Wednesday, September 30, 2015

Leadership in whatever we do though we do not have followers - story of Dr. Vivien Thomas

'Quamplurimi et quam aptissimi" (As many as possible of the very best)

Philippines, September 30, 2015

Dr Vivien Thomas at Wiki



While in a hotel room, I happened to watch the movie at HBO, Something the  Lord  Made, a movie about Dr. Vivien Thomas, a black lab research assistant, and Dr. Alfred Blalock.  We are reminded of book Heroic Leadership by Chris Lowney, Chapter 4, page 63 on leadership role models.   The characters mentioned:   Jesuits Benedetto Goes, Matteo Ricci and Christopher Clavius are most unlikely leaders in the way we ordinary sense we understand it.   They are considered leaders though they do not have a battalion of followers,  but in being good/the best in what they do.

Same thing with Dr. Vivien Thomas.  He was called doctor at John Hopkins University Hospital, an honorary degree though he barely passed high school.








He was black and worked at animal research lab of Vanderbilt University. for Dr. Alfred Blalock, a surgeon.   He and Dr. Blalock accomplished the following:    1.   destroying the myth that shock was caused by toxins rather it is due to loss of fluids thus in WW 1 countless lives were saved due to IV infusion at the battlefield to save soldiers from hypovolemic shock, (crush syndrome 2.  did the first operation to save blue babies  (known as Tetralogy of Fallot) and perfected the Blalock - Taussig shunt (Dra Helen Taussig was pediatric surgeon who suggested that there should be a shunt made between the right pulmonary artery and right subclavian artery

It was Vivien who provided the needles and instruments needed for the operation and Vivien stood on the stool behind Dr. Blalock and coached him while doing the first operation. Dr Vivien perfected the procedures working on dogs at the lab.   Vivien did the suture so perfectly on the blood vessels that Dr. Blalock remarked that only the Lord could have made the sutures (hence the title of the book/movie)

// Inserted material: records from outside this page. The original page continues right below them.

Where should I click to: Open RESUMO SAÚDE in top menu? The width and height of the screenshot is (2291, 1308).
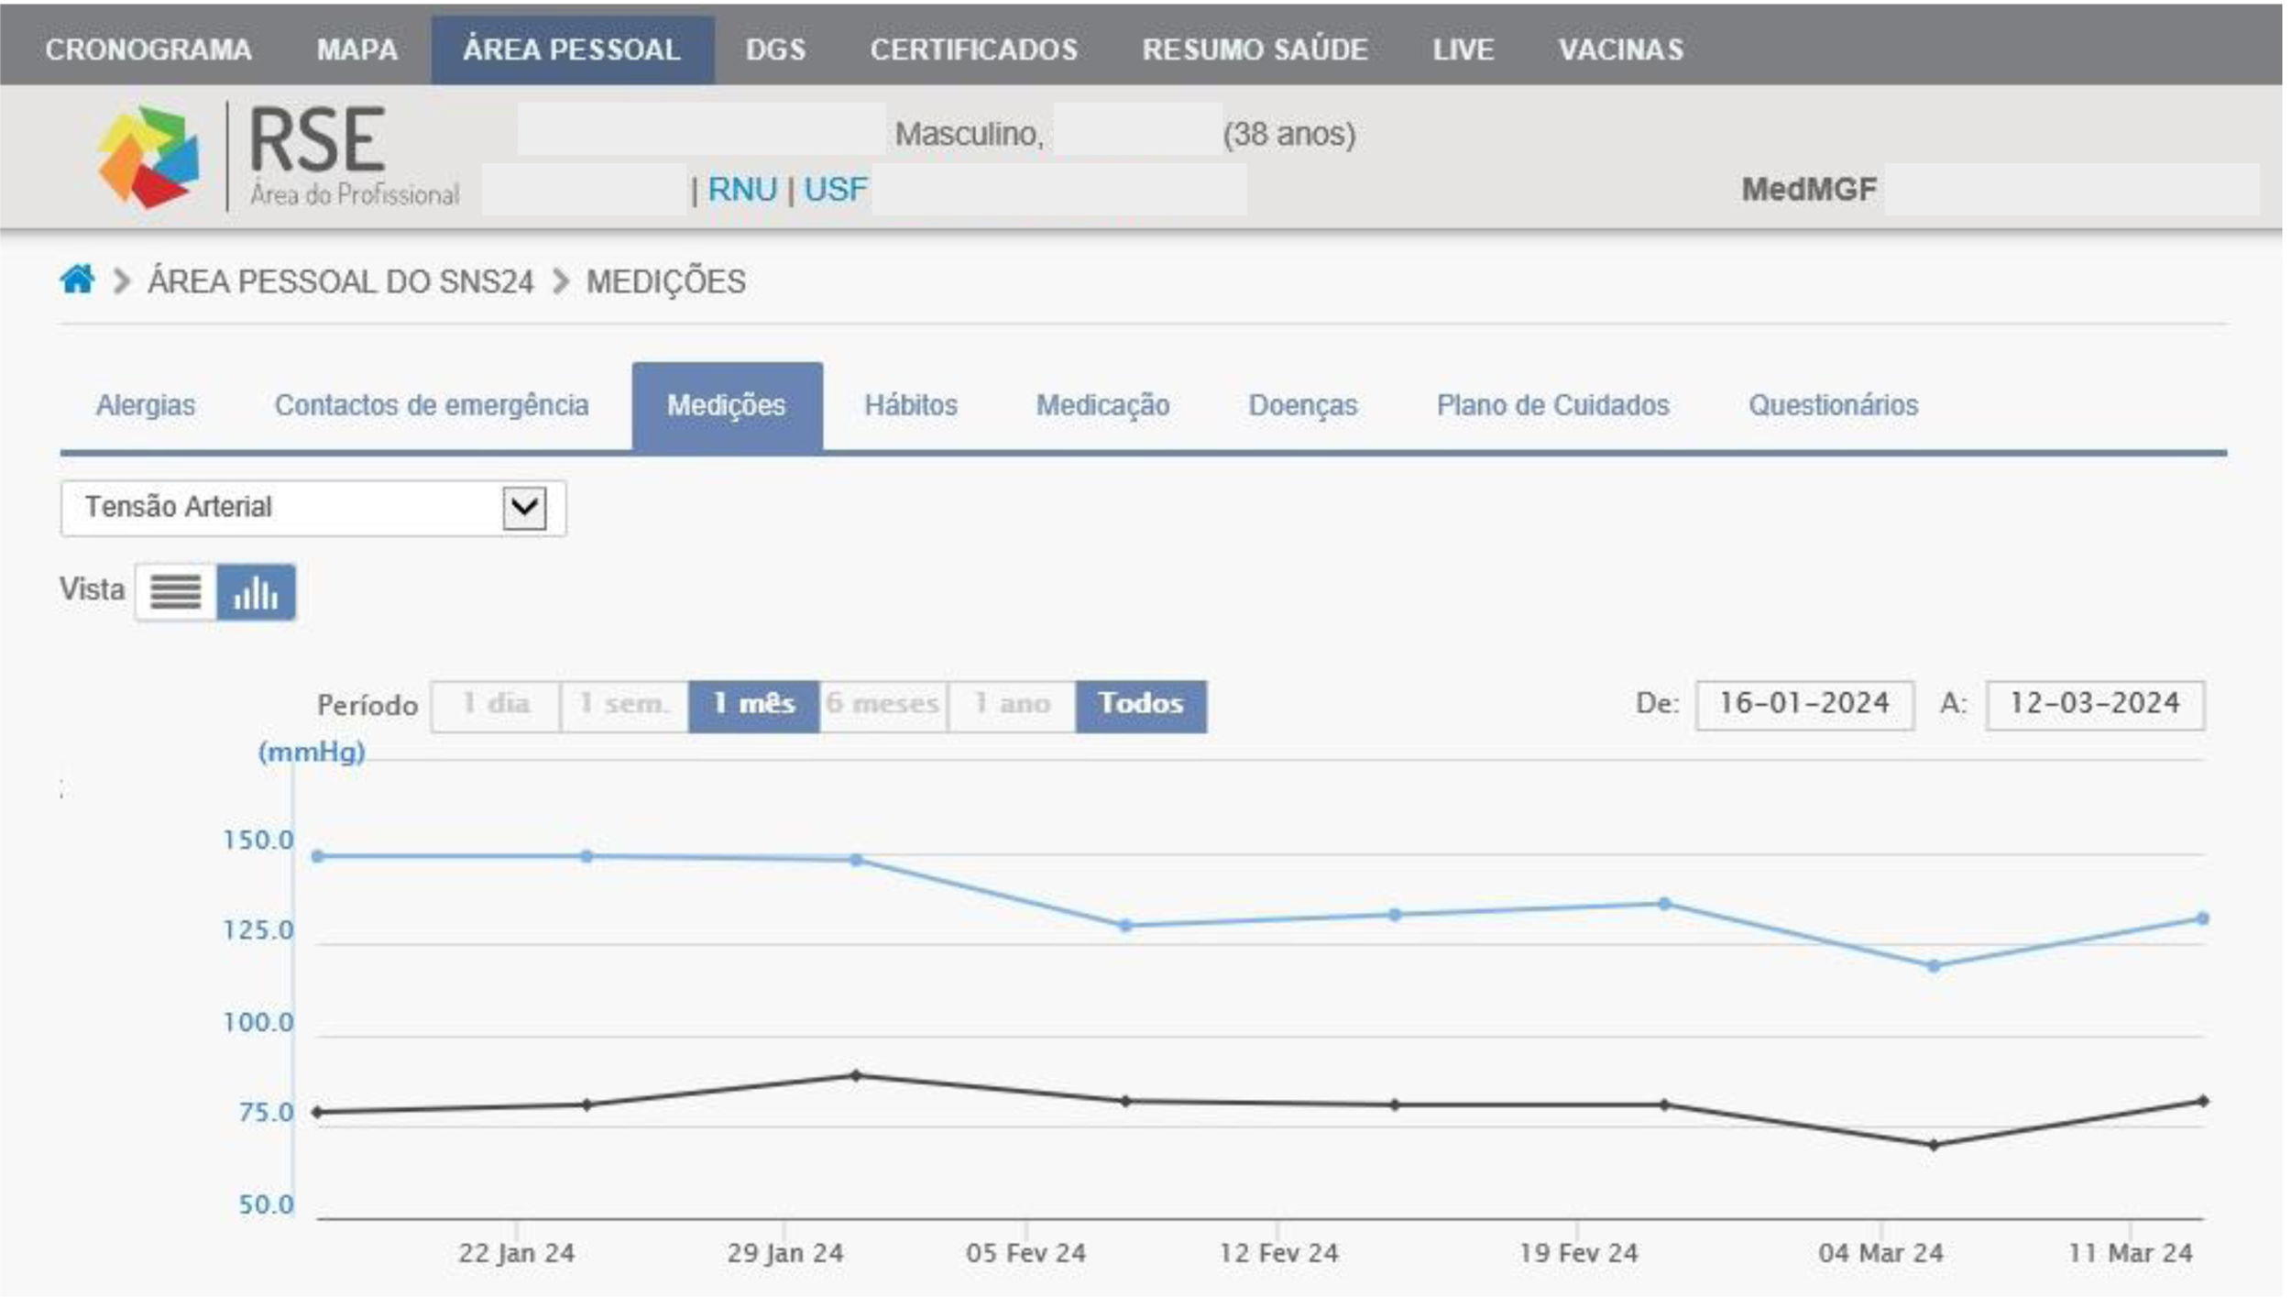point(1255,49)
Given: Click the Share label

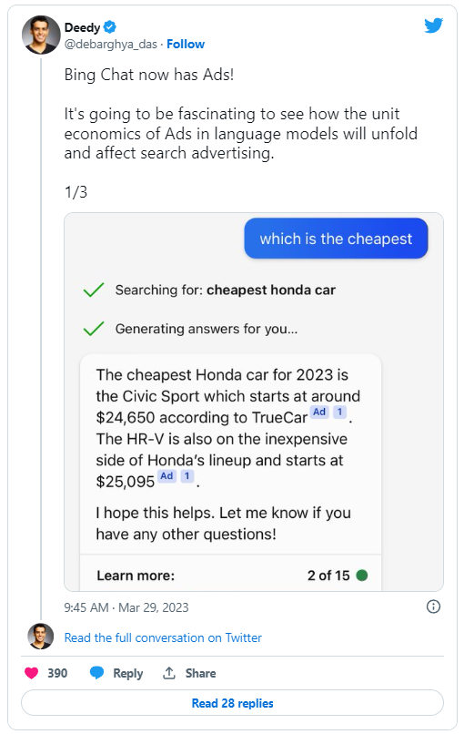Looking at the screenshot, I should [x=201, y=673].
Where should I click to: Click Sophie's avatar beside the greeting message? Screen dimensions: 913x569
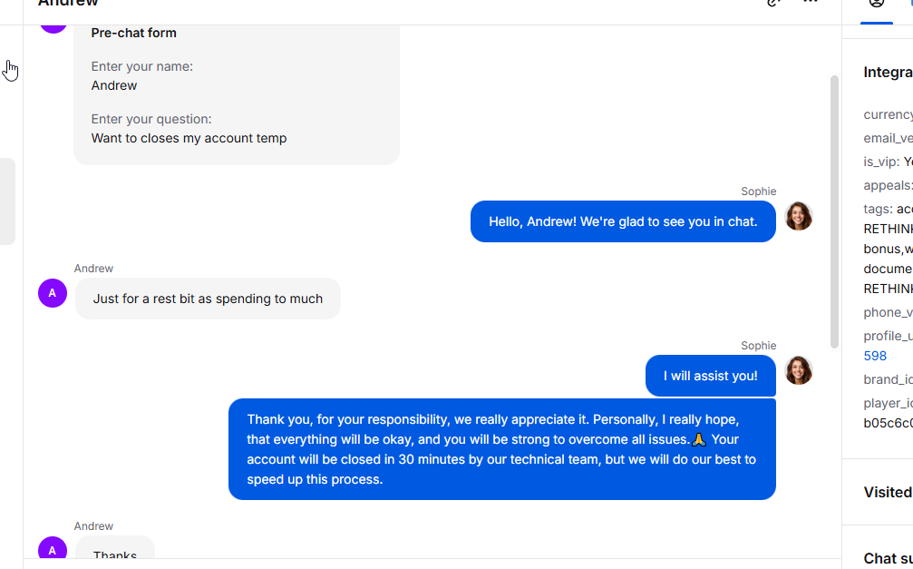[x=798, y=216]
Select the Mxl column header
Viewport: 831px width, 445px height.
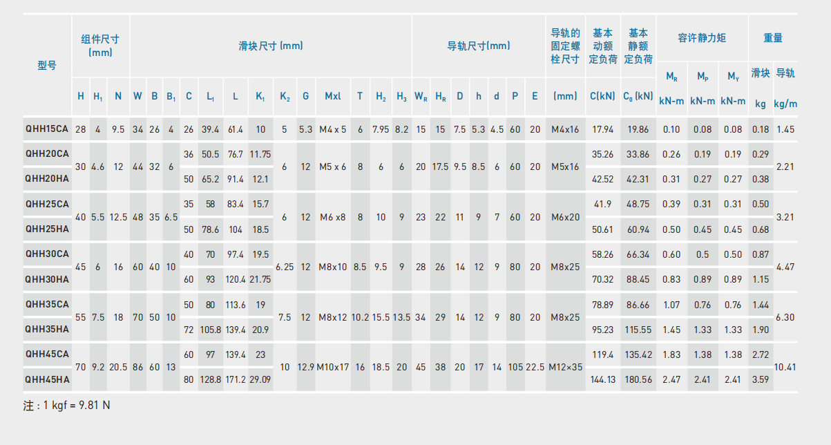point(333,96)
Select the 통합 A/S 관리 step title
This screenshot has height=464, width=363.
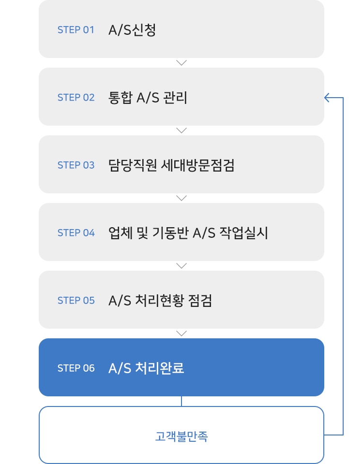click(x=148, y=98)
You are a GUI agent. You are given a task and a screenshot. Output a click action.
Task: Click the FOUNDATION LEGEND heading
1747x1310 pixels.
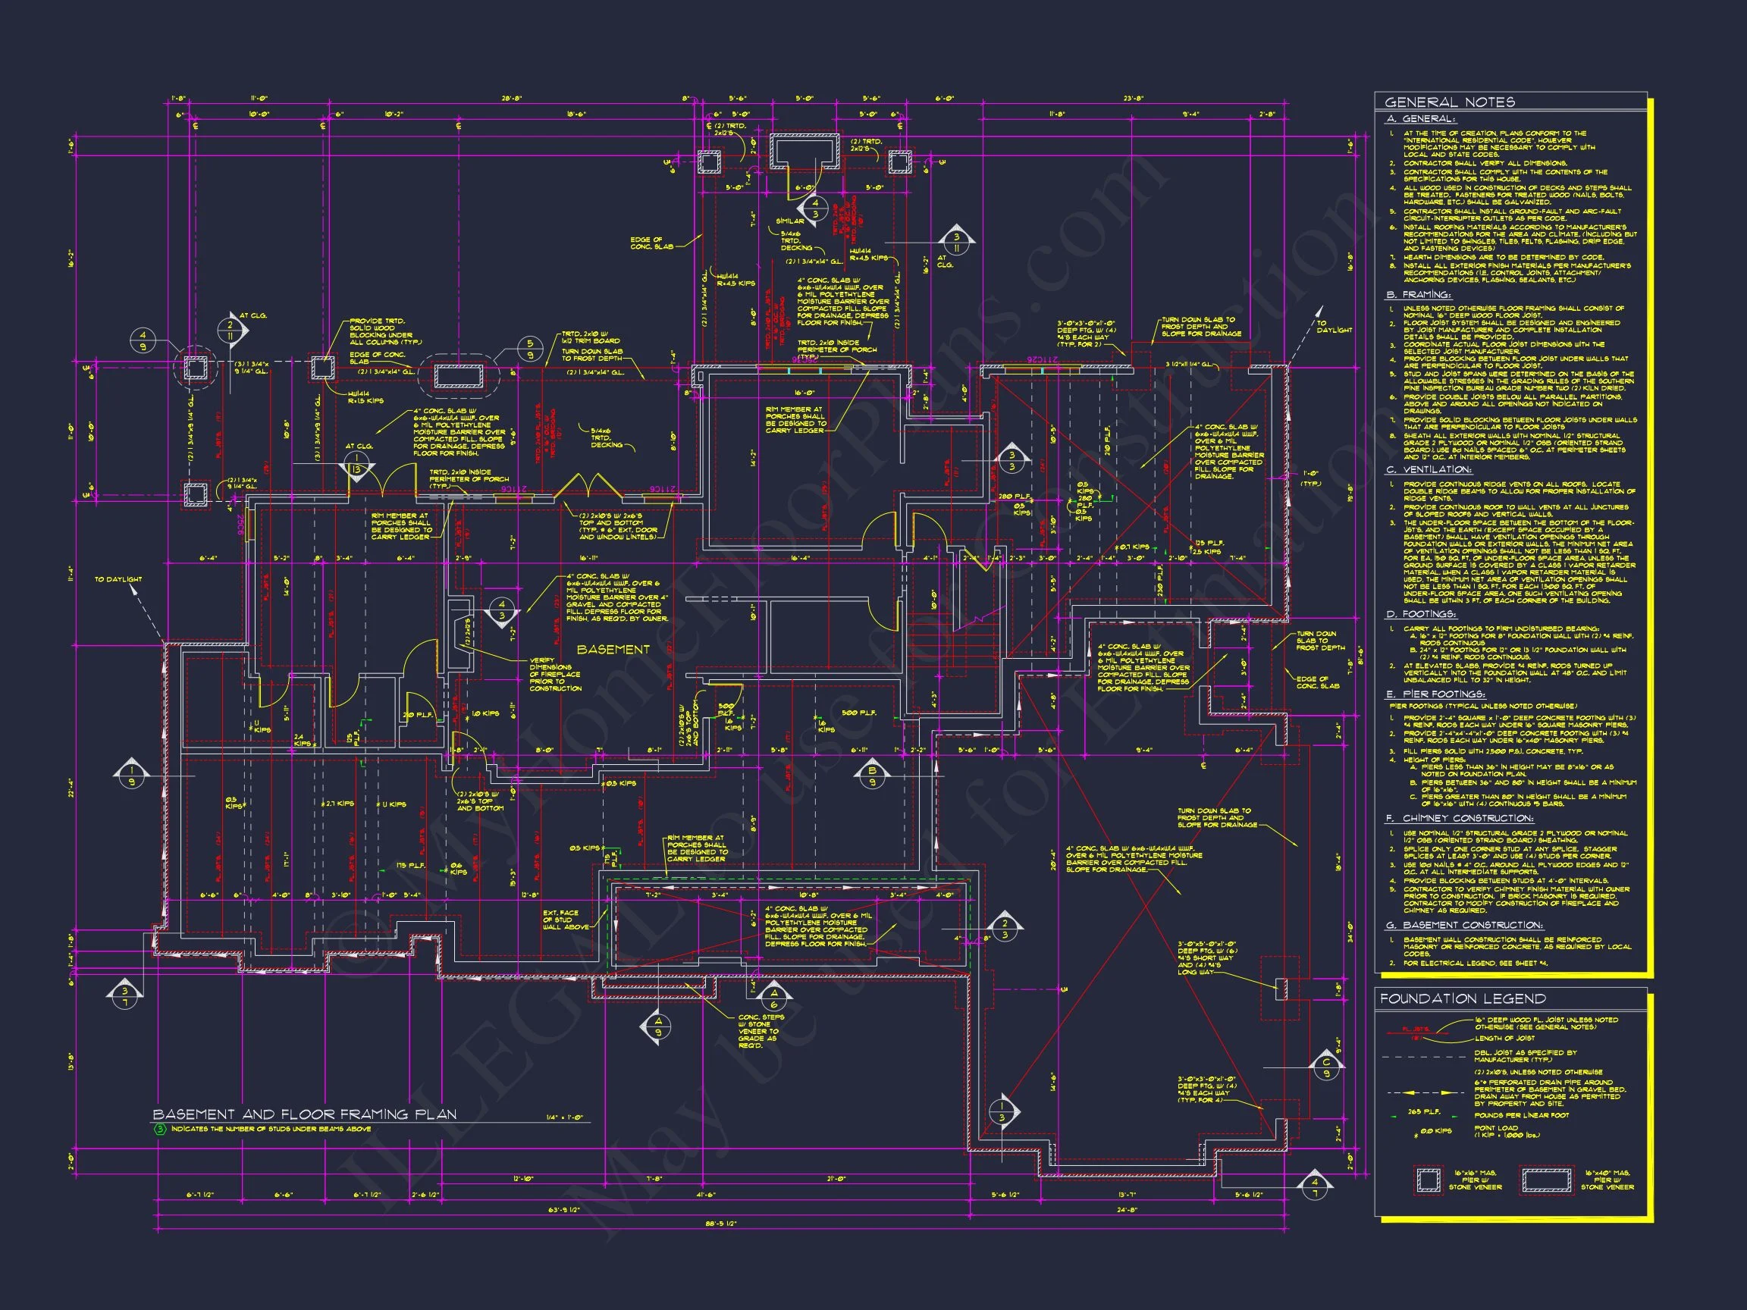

However, since Thomas was black, his relationship with Blalock nor with Hopkins were perfect.   He was classified as janitor and paid as such even though we was doing work of post graduate research assistant. He often worked as bartender at socials in country club where he served his  student in heart surgery  He was not included in the pictures regarding the landmark heart surgery nor were his work recognized in journals.   He quit work (and later returned )because of discordant relationship with Blalock.

Vivien did not have other people reporting to him, and definitely did not have followers among the whites.  But what did John Hopkins do later to Dr. Thomas?  And what does the medical world owe to Dr. Thomas now?

He was later named director of research labs, given an honorary degree of Doctor of Medicine, allowed to give lectures, and picture hung at John Hopkins Hospital hall way.

His being black, his low status at John Hopkins, his relationship with Dr. Blalock did not prevent him from pursuing his pioneering work in heart surgery.  Thomas' work pioneered cardiac surgery of which about l.5 million is one in US annually (oftentimes abused) and lessened deaths due to blue baby syndrome

This story supports the idea that innovation distinguishes the leader from the followers, and reading makes one a good leader.